1 Бочаров С. Г. Загадка «Носа» и тайна mus.//Бочаров С. Г. О художественных мирах. М., 1985. С. 136—138.

Многие персонажи русской «послегоголевской» литературы всецело подчинены безжизненной рутине, стереотипам среды, всецело подвластны собственным эгоистическим побуждениям. Они либо томятся однообразием и бессмысленностью существования, либо с ним примиряются и чувствуют себя удовлетворенными. В их мире присутствует, а то и безраздельно царит то, что Блок назвал «необъятной, серой паучихой скуки»1. Таковы герой рассказа «Ионыч» в его финальном эпизоде и многочисленные его подобия у Чехова, такова (в неповторимо своеобразной вариации) атмосфера ряда произведений Достоевского. Вспомним страшный образ, возникший в воображении Свидригайлова: вечность как запущенная деревенская баня с пауками.

Человек, загнанный (или загнавший себя) в тупик скуки, неоднократно осознавался и изображался писателями как ориентированный лишь на телесные наслаждения и чуждый нравственности. «В романтике XVIII века, — отмечает Г. К. Косиков (называя предшественников Ш. Бодлера в западноевропейской литературе — Мариво, Лесажа, Прево, Дидро и де Сада),— гедонизм и его оборотная сторона, зло, были подвергнуты тщательному, разностороннему и впечатляюще безрадостному анализу»2.

Говоря о персонажах Достоевского как предваривших человеческую реальность ряда произведений XX в., Ю. Кристева не без оснований пользуется такими словосочетаниями, как «треснувшие “я”», «расщепленные субъекты», носители «разорванного сознания»3. Человек, у которого ценностные ориентиры расшатались либо отсутствуют вовсе, стал предметом пристального внимания писателей нашего столетия. Это и ужасы Ф. Кафки, и «театр абсурда», и образы участников массового уничтожения людей.
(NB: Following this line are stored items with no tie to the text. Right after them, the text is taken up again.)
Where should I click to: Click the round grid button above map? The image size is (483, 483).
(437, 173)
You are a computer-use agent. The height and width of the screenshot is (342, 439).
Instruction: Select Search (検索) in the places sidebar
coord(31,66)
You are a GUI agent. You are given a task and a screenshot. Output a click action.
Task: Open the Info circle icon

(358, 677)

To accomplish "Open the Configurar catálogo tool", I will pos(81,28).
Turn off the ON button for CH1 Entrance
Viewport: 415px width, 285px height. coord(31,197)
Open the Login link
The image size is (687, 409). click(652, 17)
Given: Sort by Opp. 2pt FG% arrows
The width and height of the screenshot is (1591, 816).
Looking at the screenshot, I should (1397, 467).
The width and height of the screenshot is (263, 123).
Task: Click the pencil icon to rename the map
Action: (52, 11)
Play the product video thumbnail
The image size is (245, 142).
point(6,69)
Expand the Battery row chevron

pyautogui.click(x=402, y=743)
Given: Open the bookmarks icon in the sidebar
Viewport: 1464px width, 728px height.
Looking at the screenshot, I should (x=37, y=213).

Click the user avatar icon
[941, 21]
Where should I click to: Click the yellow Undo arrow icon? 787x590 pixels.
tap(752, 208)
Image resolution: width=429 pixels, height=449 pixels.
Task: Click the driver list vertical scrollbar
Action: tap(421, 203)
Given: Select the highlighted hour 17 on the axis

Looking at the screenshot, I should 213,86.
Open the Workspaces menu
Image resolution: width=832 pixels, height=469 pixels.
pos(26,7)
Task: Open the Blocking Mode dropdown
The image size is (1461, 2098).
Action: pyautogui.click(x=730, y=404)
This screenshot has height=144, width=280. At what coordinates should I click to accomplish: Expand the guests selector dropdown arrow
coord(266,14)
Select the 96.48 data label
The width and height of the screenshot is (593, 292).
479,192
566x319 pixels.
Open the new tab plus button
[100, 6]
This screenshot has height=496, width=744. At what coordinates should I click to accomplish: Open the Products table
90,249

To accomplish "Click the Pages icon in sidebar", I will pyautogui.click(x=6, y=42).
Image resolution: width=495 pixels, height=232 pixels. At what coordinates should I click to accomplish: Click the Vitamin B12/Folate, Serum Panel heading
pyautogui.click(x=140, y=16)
Такова (в самых приблизительных очертаниях) персонажная сфера литературного произведения, если посмотреть на нее в ракурсе аксиологии.

1 Блок А. А. Собр. соч.: В 8 т. М.; Л., 1962. Т. 5. С. 67.

2 Косиков Г. К. Шарль Бодлер между «восторгом жизни» и «ужасом жизни»// Бодлер Ш. Цветы зла. М., 1993. С. 19.

3 Кристева Ю. Разрушение поэтики//Французская семиотика. От структурализма к постструктурализму. С. 466—471.